Sverdlov had written to her regularly when he took up his appointment; she had replied with letters full of news about her work, of enquiries for friends in their Embassy, and enthusiastic descriptions of events in Moscow. She had never asked about America; she didn't want to hear anything which might reflect to its credit, and she knew Sverdlov was irresponsible enough to say it, just to irritate her. His work in Washington could not be discussed. She had missed him at first; they had been in love, and in many ways he was a strong man whom she admired. He was also a skilful lover; it was only later on that Elena realised how much she had resented that skill and the degree of dominance he had achieved over her because of it. She had felt degraded. Marriage was a social and sexual partnership which was sensibly dissolved as soon as one or both of the partners were no longer satisfied. His assumption of supremacy in this side of their relationship had surprised and offended her. He had threatened her independence; instinctively she had sensed this and resisted. Nothing would persuade her to give up her clinical work, or to limit her scope by children which she didn't want. He had no right to ask a free and equal partner to submit to the inhibiting consequences of what was done to her in bed. Elena had let him go to Washington, and discovered after a few months of readjustment that she was happier alone. But even so, Tomarov's suggestion of divorce had shocked her. Her husband was marked. There was no mistake about the warning. He was out of favour and under grave suspicion. He would be recalled, and Elena knew exactly what would follow. Sverdlov would be interrogated and put on trial.

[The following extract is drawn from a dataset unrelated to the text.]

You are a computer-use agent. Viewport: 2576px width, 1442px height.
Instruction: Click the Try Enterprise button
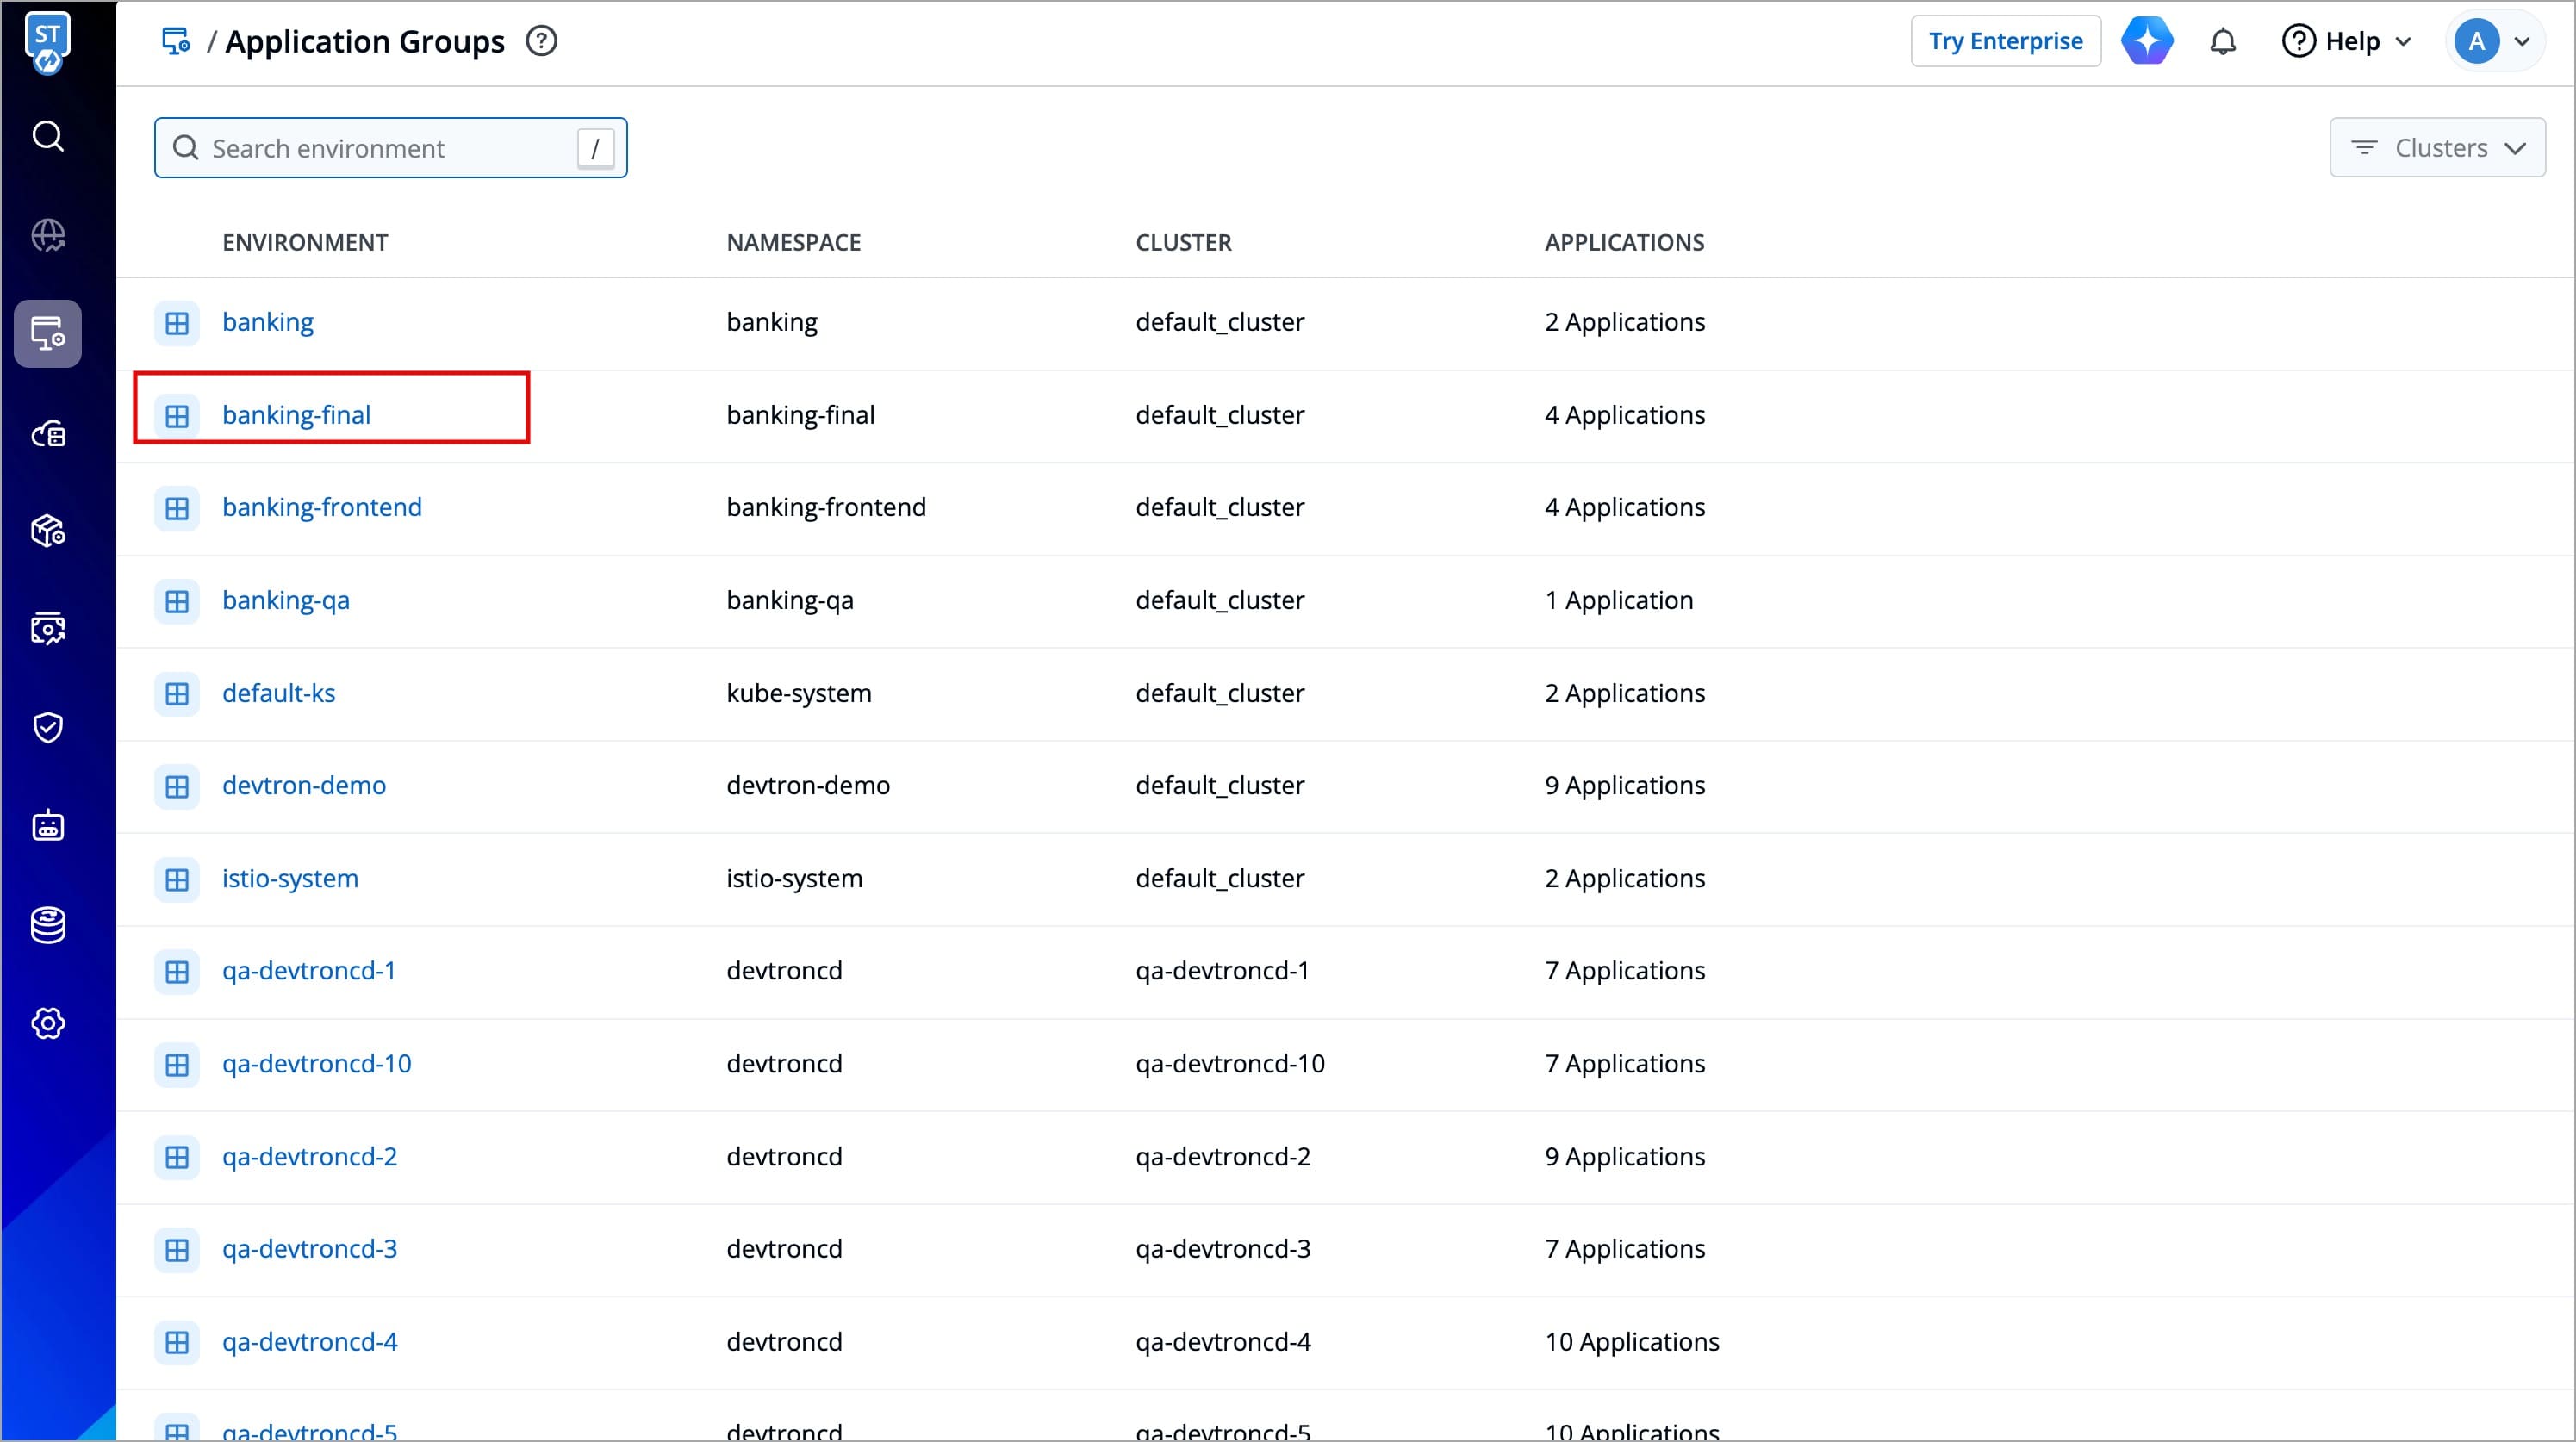click(2005, 42)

She faced that possibility, keeping calm and rational, refusing sentiment a voice in the discussion in her mind. He had turned against his Party and his people. Otherwise he wouldn't be suspected. There were no doubts in Elena's reasoning process. The State was never wrong. If Feodor was not trusted, then he was no longer trustworthy. And she was free of any obligation to support him. To do so would be to compound his treason. Her own motives would become suspect; she could be deprived of her job, cast out into the wilderness inhabited by unreliables, if she was not actually arrested and questioned in conjunction with her husband. Fear did not influence her; in defence of her political ideals, Elena Maximova would have faced prison and even death without hesitating. Sverdlov had gone over to the enemy. That was sufficient reason for dissociating herself as publicly as possible. There was a photograph on the centre table in the sitting room. It was the same as the one Tomarov kept at home; a full-length picture of them on their wedding day. Elena picked it up, removed the print from its painted wooden frame, and tore it up. The following morning Gregory Tomarov presented himself at the office of Major-General Ivanovsky at the Headquarters of the KGB in Dzershinsky Square. The case against Feodor Sverdlov was proceeding satisfactorily and the next step could be taken. There would be no complications with the Maximov family; his wife was applying for an immediate divorce.